:: DATA TO USE ::

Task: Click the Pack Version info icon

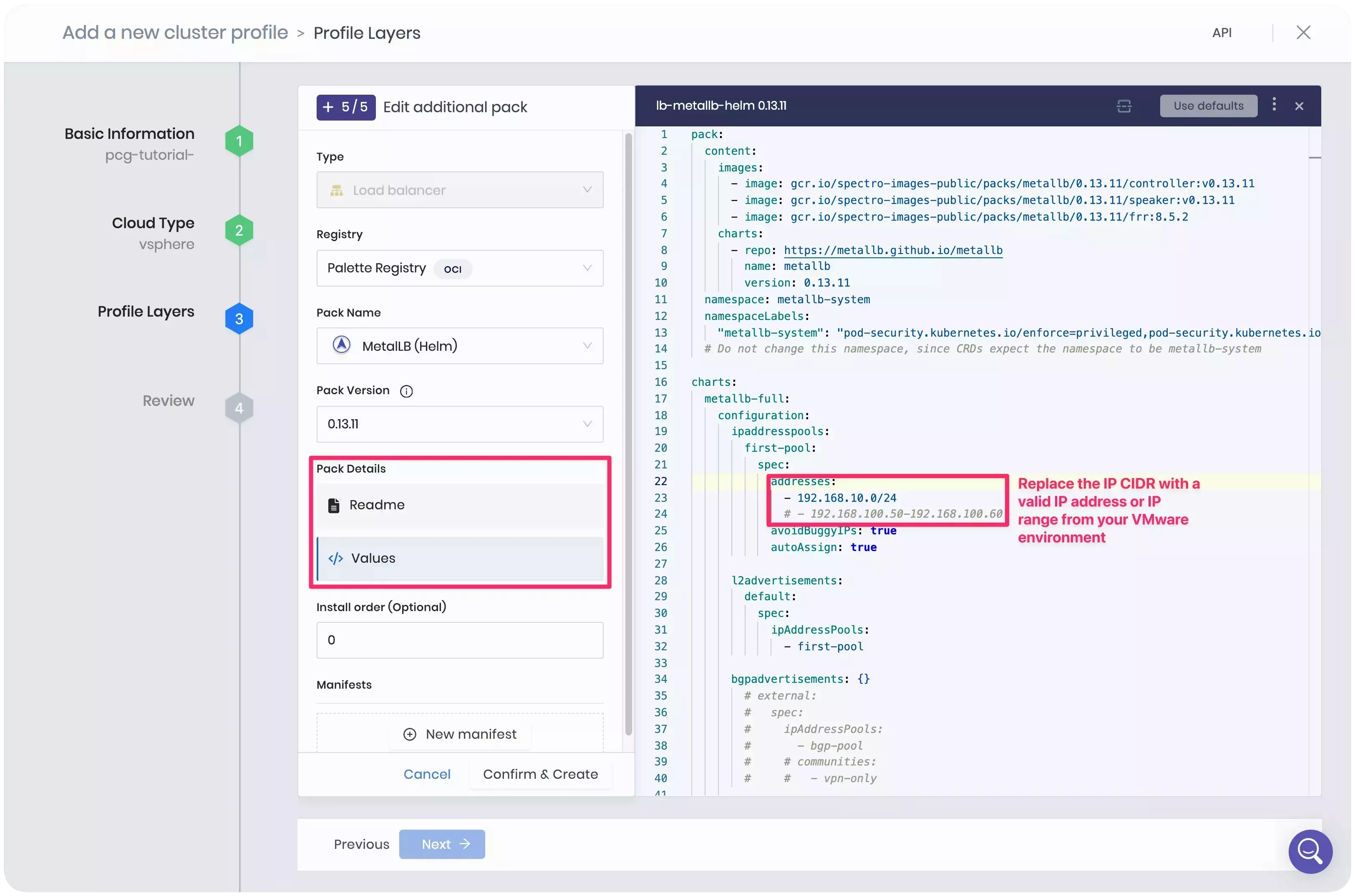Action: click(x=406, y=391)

:::
:: DATA TO USE ::

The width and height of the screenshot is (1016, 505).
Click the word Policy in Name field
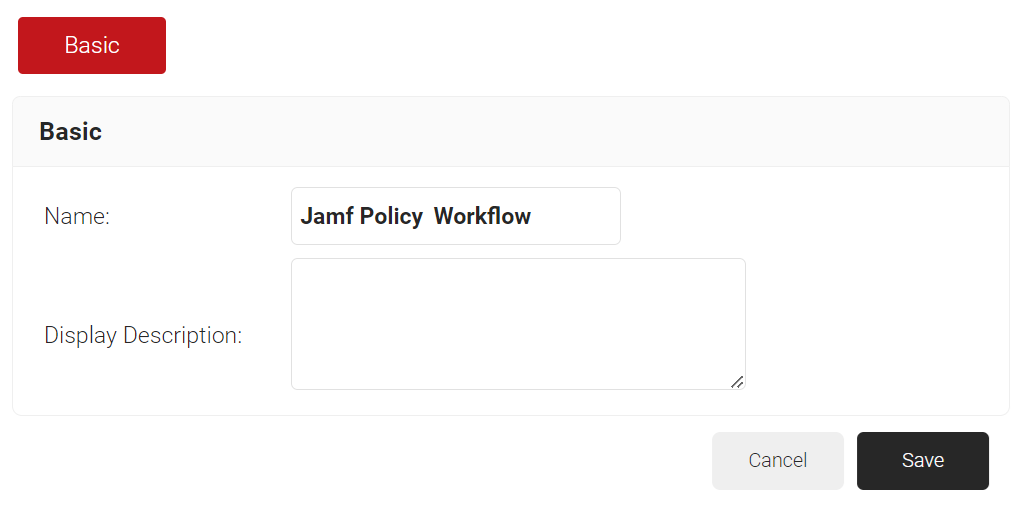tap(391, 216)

:::

- TASK REQUIREMENTS
Copy the listing above word for word, from the line containing "The width and" up to and including the line containing "tap(391, 216)". Leave the pictures out of your answer.

- COMPLETE OUTPUT
The width and height of the screenshot is (1016, 505).
Click the word Policy in Name field
tap(391, 216)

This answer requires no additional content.